Following a previously published protocol [8], the samples were prepared for liquid chromatography with tandem mass spectrometry (LC–MS/MS) analysis. In brief, the secretome proteins were reduced and extracted from the culture medium. The protein concentrations were adjusted via the Bradford assay, and enzymatic digestion followed, with peptide separation conducted using the nanoLC EASY-nLC 1200 system (Thermo Fisher Scientific). The mass spectra were recorded using a Q Exactive Plus Hybrid Quadrupole-Orbitrap tandem mass spectrometer (Thermo Fisher Scientific).

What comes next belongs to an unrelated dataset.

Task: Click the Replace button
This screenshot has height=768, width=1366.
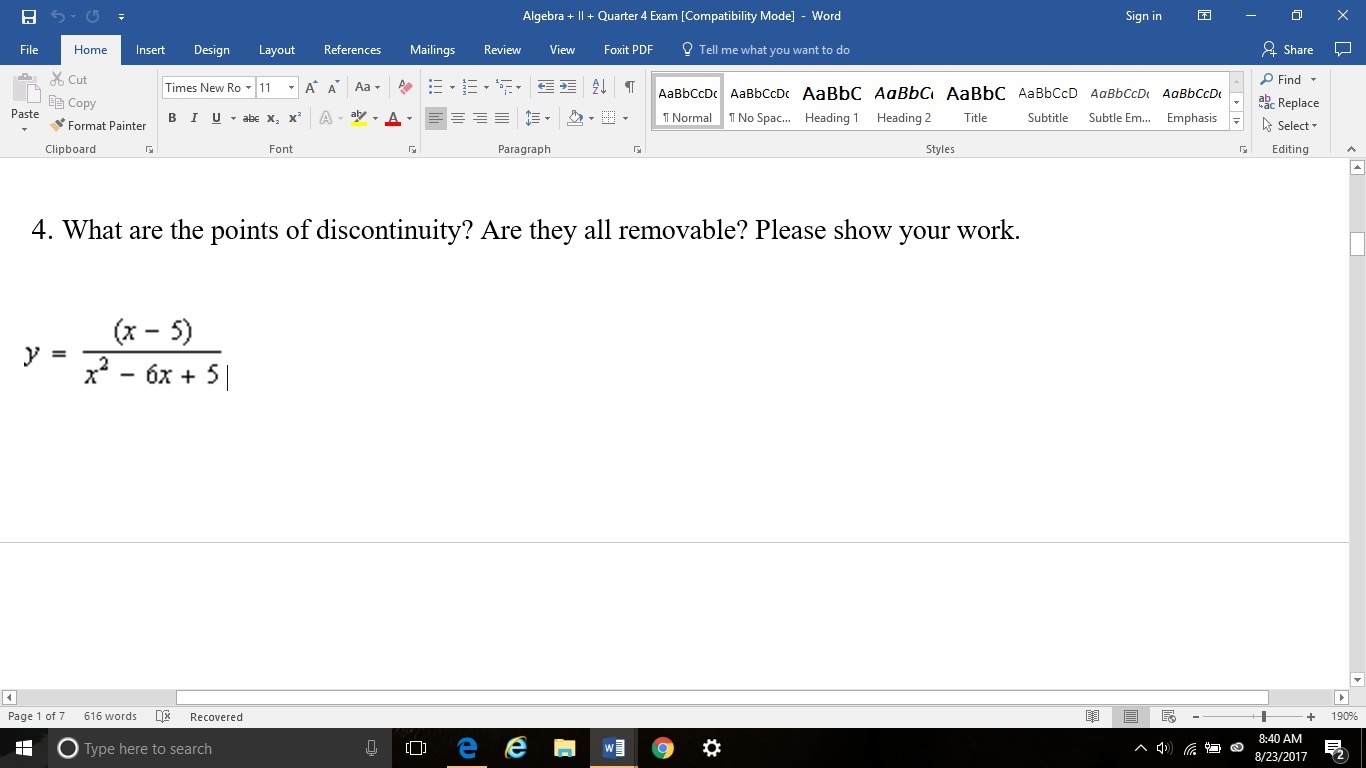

Raw data analysis utilised Scaffold Quant Q + S 5.3.0, employing protein sequence data from the Canis lupus familiaris reference proteome (UniProt Proteome ID UP000805418, accessed on 30 October 2023, with a total of 20,991 entries). Scaffold Quant version 5.0.3 was utilised for subsequent analysis, employing untargeted label-free quantification and statistical analysis based on spectral counting. Statistical significance, verified via t-tests, was defined as p < 0.05, with proteins filtered to include only those with at least two identified peptide sequences. A cut-off value of 1.3 was applied, corresponding to a log2fold change ± 0.3785. The mass spectrometry proteomics data were deposited with the ProteomeXchange consortium via the PRIDE [46] partner repository with the dataset identifiers PXD052289 and https://doi.org/10.6019/PXD052289. In this study, we incorporated previously published raw proteomic data from six uninfected cAD-MSC donors (6/21, 9/21, 14/21, 1/22, 6/22, and 7/22) [8] to facilitate a comparative analysis with new secretome proteome data from six cAD-MSCs following CHV infection.

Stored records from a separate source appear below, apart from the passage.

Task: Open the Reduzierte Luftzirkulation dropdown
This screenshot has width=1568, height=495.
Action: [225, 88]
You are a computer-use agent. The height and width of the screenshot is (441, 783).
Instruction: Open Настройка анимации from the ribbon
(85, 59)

Bioinformatics analysis of the detected proteins was performed with Gene Ontology (GO) Panther 18.0 to analyse cellular components, protein classes, molecular functions, and biological processes. GO enrichment analysis was used to determine affected protein pathways using Fisher’s exact test and false discovery rate (FDR) correction, with data presented as raw p values < 0.05 and FDR < 0.05. Additionally, a protein–protein interaction network analysis was conducted using STRING (v12.0) [47], employing a high confidence interaction score of 0.700, an FDR < 0.05, and a strength score > 0.75. To elucidate protein pathways and interactions lost due to CHV infection, the proteins secreted distinctively in uninfected samples were grouped with the biologically significant downregulated proteins (uninfected group). In contrast, distinct proteins secreted in CHV-infected samples were grouped with biologically significantly upregulated proteins (CHV-infected group) to elucidate the protein pathways activated after CHV infection. The data visualisation was performed with GraphPad Prism 10.2.2.